Dec. 4th, 2009

woodwardiocom: (Me Arms Hidden BW)
This article at TV Tropes, "Men are the Expendable Gender" was really illuminating for me in terms of how a lot of people I've known view violence against women vs. violence against men . . .

(Of course, there are obvious reproductive reasons why this double standard takes hold in cultures. 5 men and 100 women can produce a lot more babies than 100 men and 5 women...)
woodwardiocom: (Riven Book)

House of Suns by Alastair Reynolds

In the far future, galactic society is dominated by Houses, each composed of copies of their founder's brain, in a multitude of different immortal bodies.
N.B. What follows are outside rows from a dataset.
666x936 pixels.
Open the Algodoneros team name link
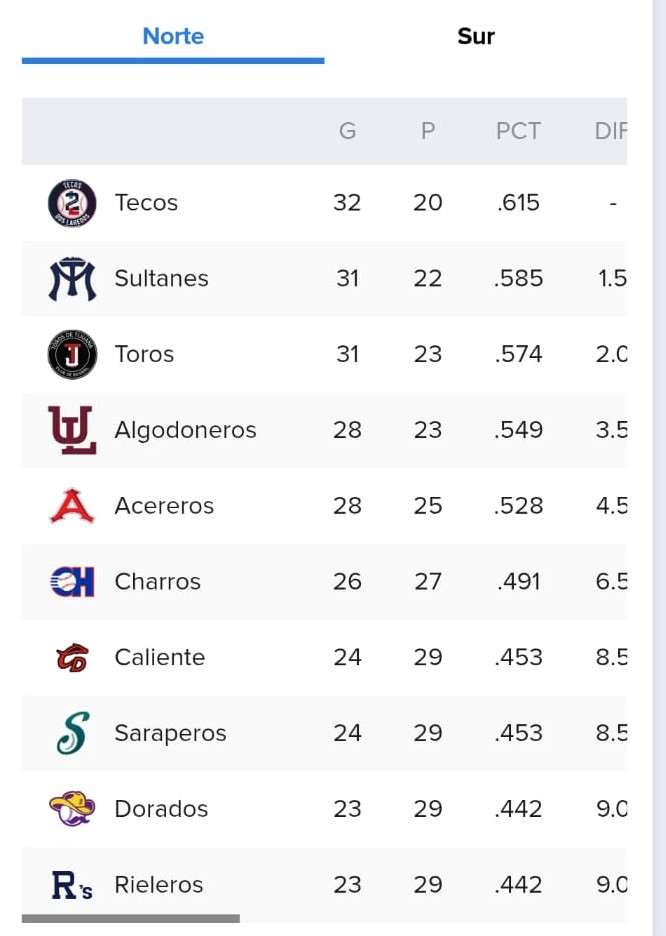[185, 430]
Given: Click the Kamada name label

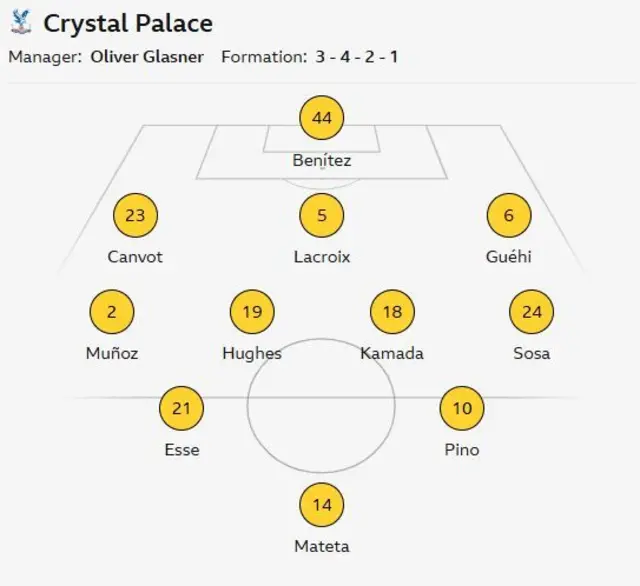Looking at the screenshot, I should pos(392,353).
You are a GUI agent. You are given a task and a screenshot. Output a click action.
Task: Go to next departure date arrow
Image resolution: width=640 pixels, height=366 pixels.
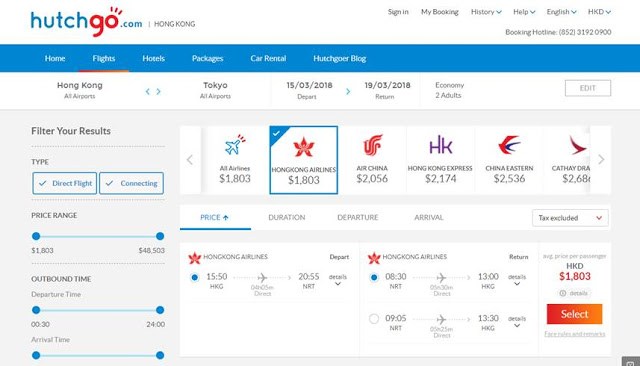click(348, 91)
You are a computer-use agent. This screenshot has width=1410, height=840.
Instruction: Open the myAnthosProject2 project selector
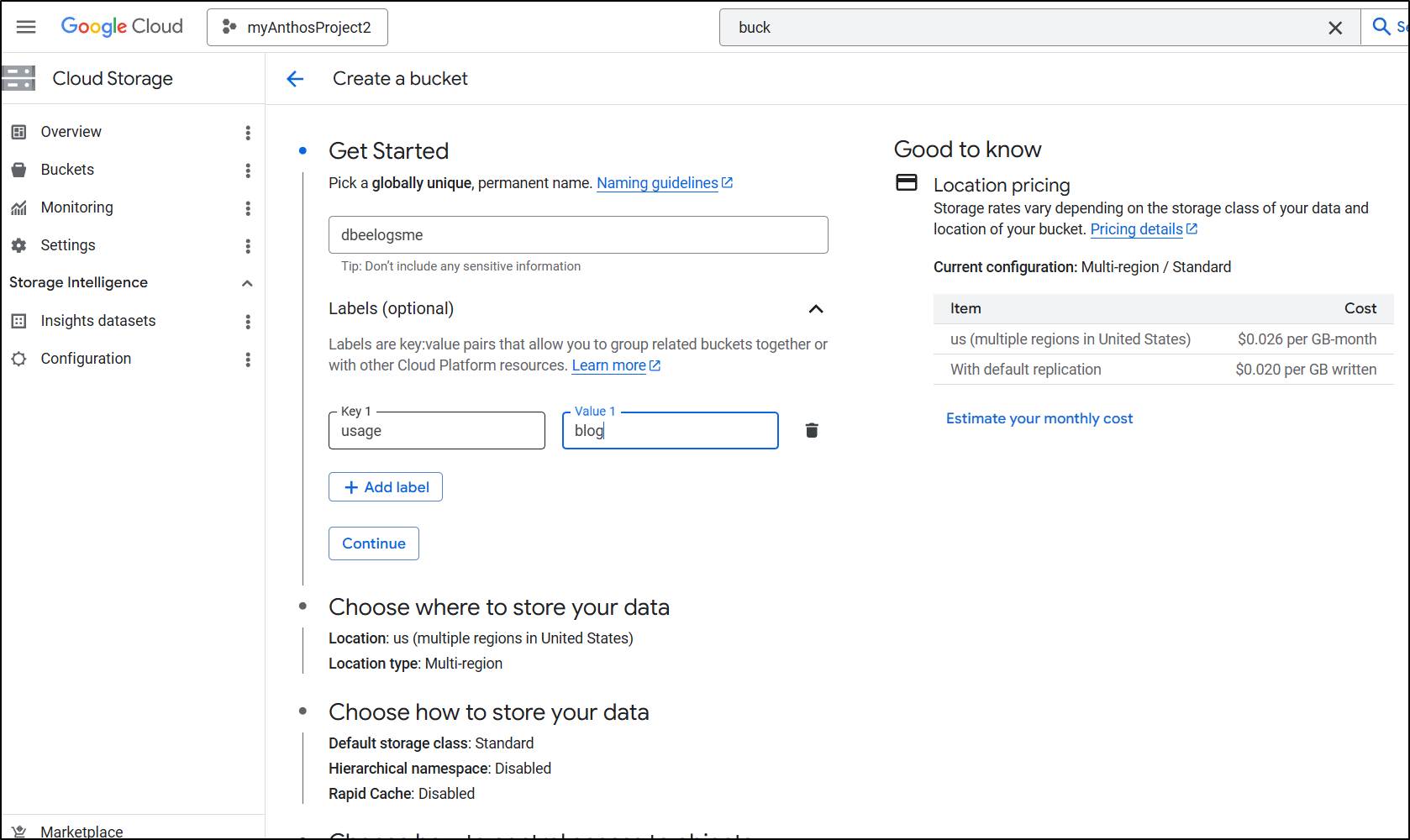297,28
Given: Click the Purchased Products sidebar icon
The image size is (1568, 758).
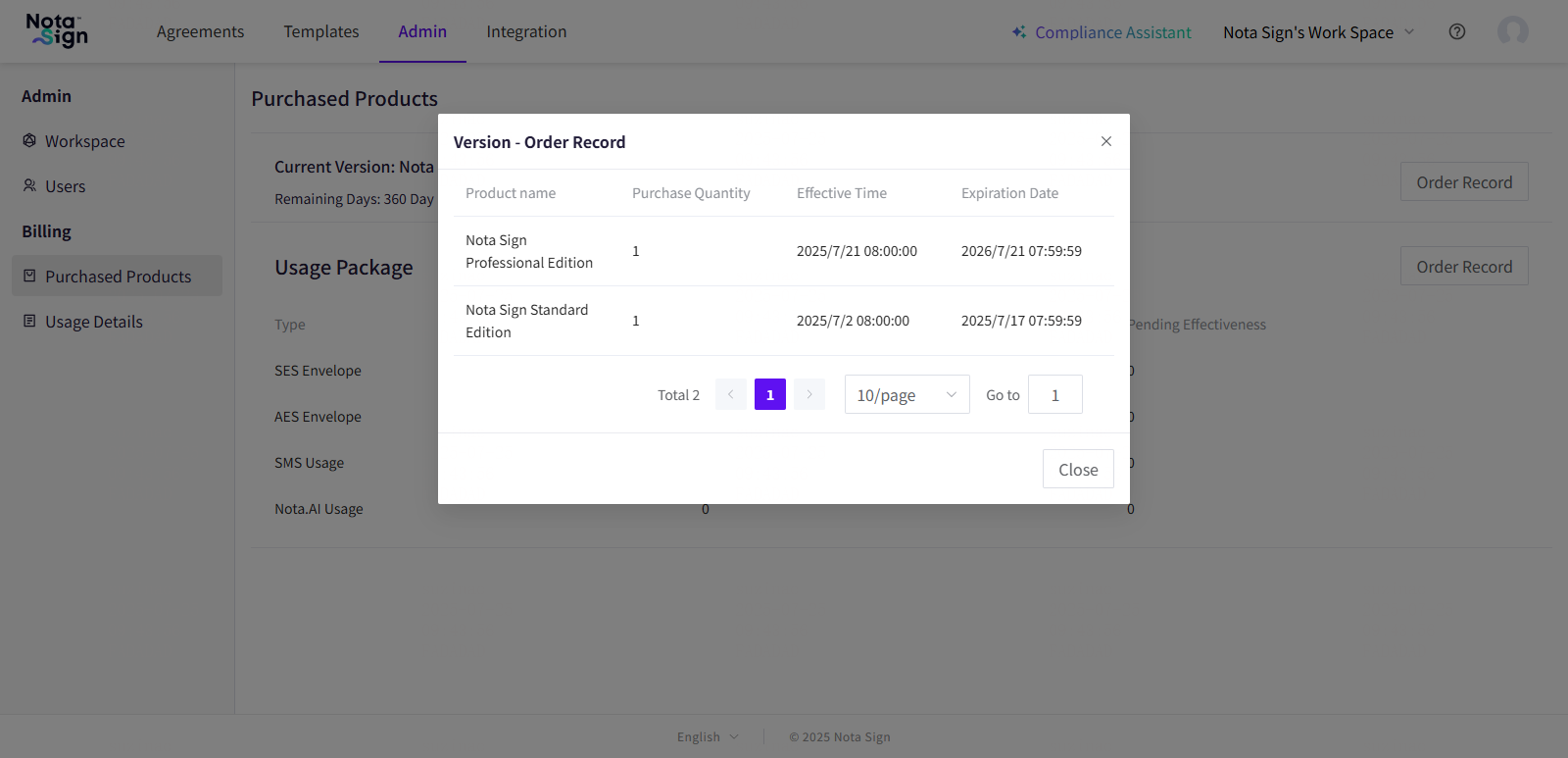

They circle the galaxy in vast ships, coming together every 10,000 years to share memories and par-tay. Two of these "shatterlings", late for their reunion, discover that someone has ambushed most of their House, killing off 99% of their siblings . . . The rest of the novel is an untraditional murder mystery, involving vast and odd intelligences across spans of megayears. The ending was a bit abrupt, but the ideas in this novel are lovely and well-braided. Recommended.

Wireless by Charels Stross

A collection of short stories, including the Cold War in the year one million, the Devil in a UK unwarmed by the Gulf Stream, interstellar spam, a Jeeves & Wooster-on-Mars pastiche, and a couple lovely spins on the Cthulhu Mythos. I just wish there'd been more of the ekranoplan aircraft carrier. Recommended.

Star Wars: The Thrawn Trilogy by Timothy Zahn

These novels came out in the early 90s, and were the proof that the Star Wars Expanded Universe was both viable and could produce good fiction. They are set five years after Return of the Jedi, and feature Grand Admiral Thrawn, last of the Empire's grand admirals, who is leading the Imperial's resurgence back into New Republic territory. Thrawn is brilliantly realized, being a convincing tactical genius, and coming across as almost not evil. He's polite, does not kill his underlings unnecessarily, accepts ideas from other people, is a great art admirer, and would calmly take a baby from its mother to give to a madmen if it would further the Empire.

Oh, and Luke, Leia, Han, et al, are in there, too.

The plot and style of the trilogy are good SF. They narrowly miss being perfectly Star Wars, in that they're a little too logical, and not as pulp fiction/Republic serial as the movies. But I'm really not going to complain about tight plotting, and how the characters make sensible use of the technologies available to them. Recommended.

Implied Spaces by Walter Jon Williams

This novel is billed as "swords and singularity", which is a bit misleading. Our hero starts out as a swordsman, but that's just because he's in a pocket universe which conforms to swordsman tropes. And, it's only post-singularity in the sense that AIs have gotten really smart, to the point where they can create pocket universes. Our hero discovers a hidden conspiracy undermining the stability of the solar system, and must battle toxic memes and rogue AIs to save civilization. The plot twists are a little obvious, but I think the title of the book was intended to telegraph them. An implied space is determined by what's missing, nu? Recommended.